Key Dates Pertaining to the Proposed Coal-to-Diesel Project
– April 2017: The Town of Dale annexed 500 acres of land in anticipation of this project.
– April 10, 2018: Dale Town Council approved industrial zoning for the project.
– October 10, 2018: IDEM issued a draft air permit for the facility.
– December 5, 2018: IDEM held a public hearing on the proposed air permit. 47 of the 54 speakers at this hearing spoke against the plant.
– June 11, 2019: IDEM approved the air permit for the project.
The Hoosier Environmental Council opposes the Riverview coal-to-diesel project from both the vantage point of environmental health and carbon pollution:
On the environmental health side, four of the largest toxic air emitters in the U.S. are within a 30 mile radius of Southwest Indiana’s largest city, Evansville. And toxic exposure no doubt affects health outcomes in the region where key counties rank 81st (Vanderburgh), 60th (Pike), and 65th (Knox) out of 92 counties in Indiana. HEC does not believe it is sound to add another large polluter in the region that will emit hazardous air pollutants, nitrogen oxides, sulfur dioxide, and carbon monoxide. Furthermore, we are deeply troubled that the proposed Riverview project is just 1 mile away from an elementary school and 1 mile away from a nursing home. Not only are their health risks attributed to the aforementioned air pollutants, but from a.) dust from four stacks of coal piles (anticipated to be 100 feet tall each) and b.) diesel exhaust from incoming and outgoing trucks.
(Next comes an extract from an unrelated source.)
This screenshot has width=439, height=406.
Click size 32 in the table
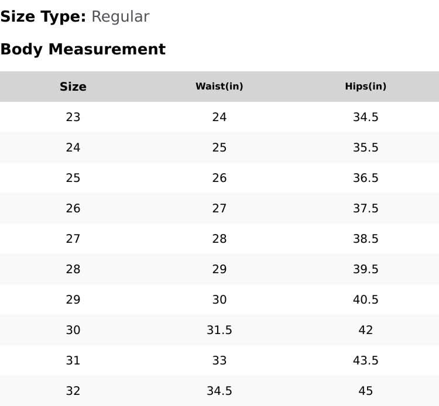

On the carbon pollution side, Indiana has historically ranked as the highest emitter of greenhouse gas emissions (GHGs) in the industrial Midwest, which has been the largest regional emitter of GHGs in the U.S. The Riverview project will only add to Indiana’s already enormous carbon footprint by emitting an estimated 2.2 million tons of carbon dioxide each year.
HEC’s resources are primarily directed towards initiatives that are statewide in nature (e.g., protecting Hoosiers from coal ash, safeguarding families from factory farm pollution, protecting endangered wildlife habitats, and fostering customer-owned solar energy). HEC gets involved on a case-by-case basis in project-level campaigns. Our organization’s staff resource capacity — technical assistance, in-house litigation, and field organizing — are presently tied up on other commitments. We are thankful that – in contrast to other environmentally problematic projects in Indiana – there are at least five public interest organizations that are meaningfully involved in trying to stop the Riverview Project, including SW Indiana Citizens for Quality of Life, Project Acorn, Valley Watch, Indiana Beyond Coal, and Earthjustice.
HEC will continue to inform our Southwest Indiana members of opportunities to oppose the project and will also bring this issue before Hoosier elected officials & their offices that have shown interest in environmental equity issues. During our next meeting with IDEM (effectively Indiana’s EPA), we will urge the agency to install more air monitors in Spencer County.
HEC is, furthermore, open to joining in coalition litigation efforts.